Their task was to replace open-fire cooking – which has been causing chronic respiratory illness in women and children in Valle Nuevo – with an inexpensive, efficient method that channeled smoke outdoors. It was an effort that kicked off last fall via the Foundation for International Medical Relief of Children (FIMRC), which matched the club’s expertise to a community need at one of the nonprofit’s project sites around the globe.
The group had spent months designing improvements to a traditional wood-burning cook stove and testing full-scale prototypes at the homes of club members. Now, prepared to put boots on the ground and launch their invention, five of the group’s students – engineering majors Briana Tremblay, Andrew DelSanto, Stephanie Gratiano, Madison Newton and Yazmeen Shahin – dispatched into the field, accompanied by faculty advisors, to raise their concept from theory to application in the real world.
“This wasn’t a case of volunteers going in and just doing whatever they wanted to do,” according to Tremblay, president of Engineers Without Borders and a mechanical engineering junior. “FIMRC had identified the need from the community, and we had a lot of help and input along the way from the locals.”

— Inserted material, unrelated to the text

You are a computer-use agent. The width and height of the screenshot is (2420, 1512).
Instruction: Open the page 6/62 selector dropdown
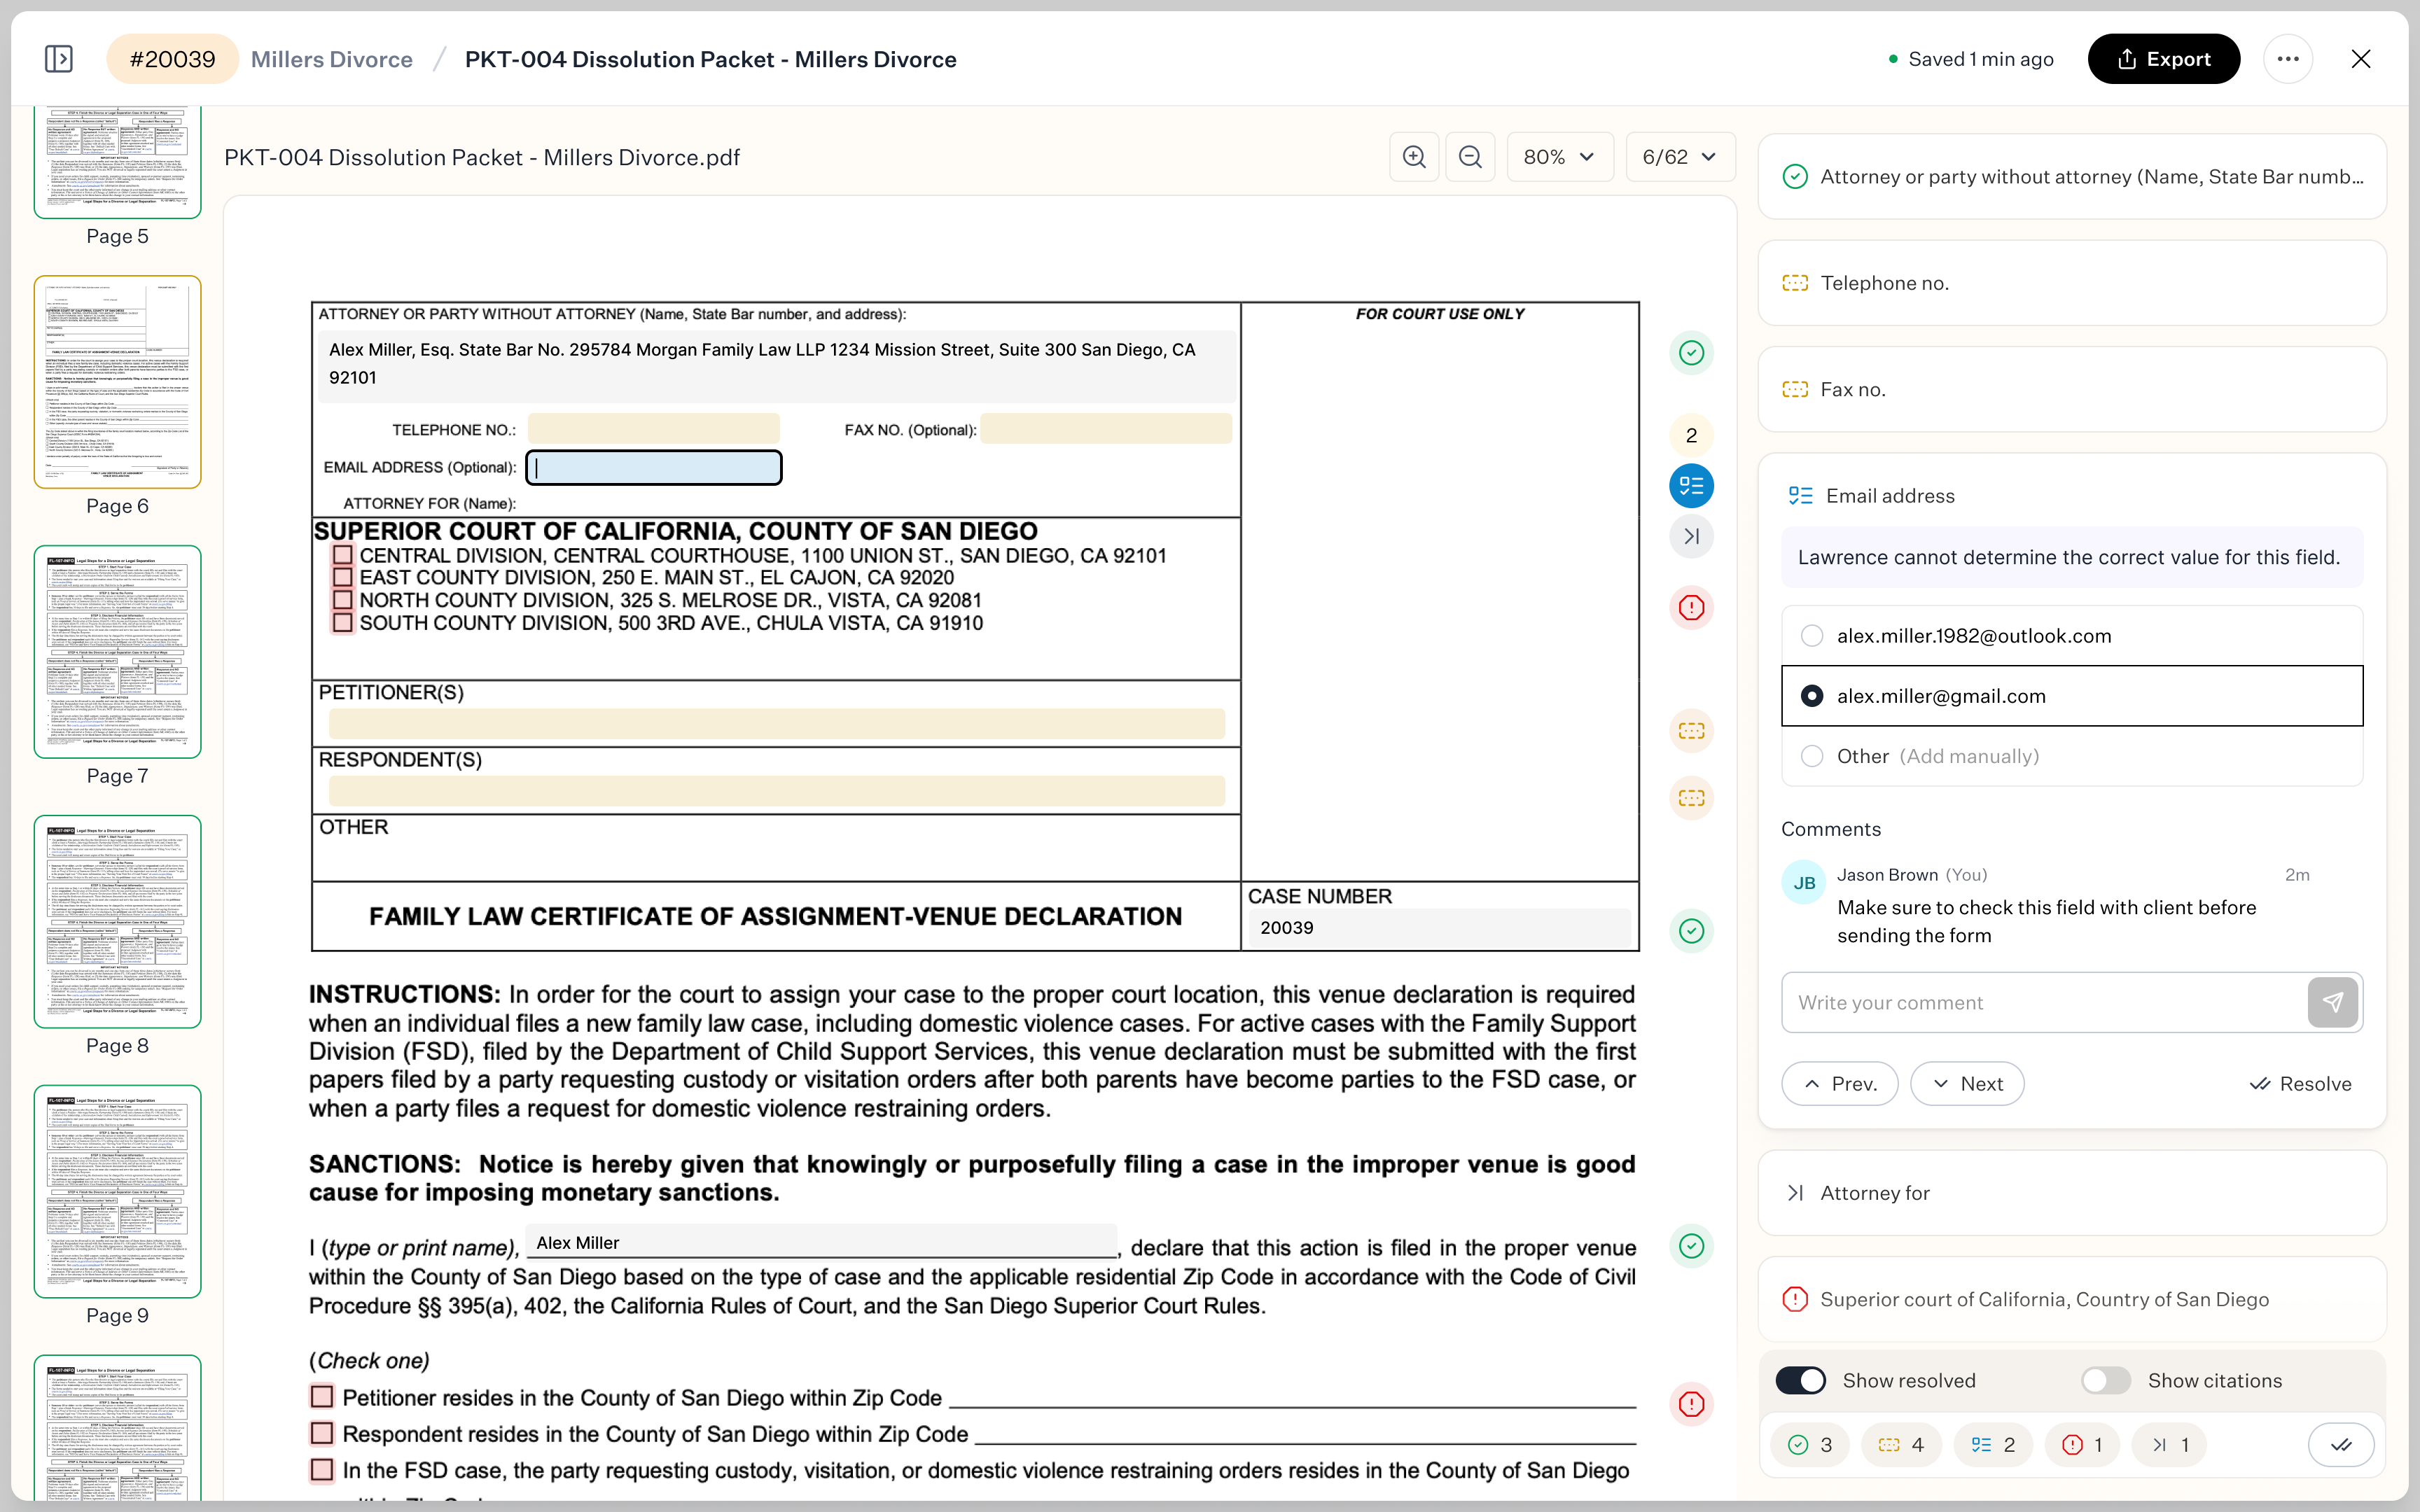[x=1678, y=156]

Each day for a week, they’d depart from their host families in Restauración to journey by truck into the rural mountain village composed of wood-and-tin-roof houses set along a two-mile dirt road. Furnished with their requested materials by FIMRC, the students were prepared to lead work teams with assistance from the local Dominicans and Haitians.
From the start, they ran into challenges they hadn’t encountered back home. The aluminum for the chimneys came in sheets and had to be stapled into tubes. The sand was much grainier than they were used to, which required adding water and cement mixture in order to get the bricks to adhere. And when a local man informed them that the rainy season would douse the cook-fires through the chimney, Tremblay said the students devised a “birdhouse-like” cap that covered the chimney hole but allowed smoke to escape through the sides.
“This project gave us the opportunity to apply our knowledge in the field,” said Madison Newton, a junior civil engineering major. “In the field, in a foreign country, you have to solve things on your own – you can’t rely on teachers to tell you what to do. It not only shows you what you’ll be facing in the work field, but also what you’ll experience in real life.”
As they built eight cook stoves throughout the week, the students immersed themselves in the community, playing soccer and tossing a rugby ball – three students are on the RWU Women’s Club Rugby Team – with the local children; experiencing the local cuisine; and working with regional tradesmen and FIMRC representatives to teach them how to construct their design. Even the children had a hand in the project, taking up a trowel to spread cement and laying brick for the stove base.
For the student-engineers, the most meaningful part of the project – which was a volunteer effort and not undertaken for academic credit – was the community involvement. They left behind illustrated instructions and material to build an additional cook stove.
“This was an experience that not only enhances your education through real, hands-on work, but you also learn so much about yourself and grow as a person,” Tremblay said. “We did this project for ourselves and for the community of Villa Nuevo.”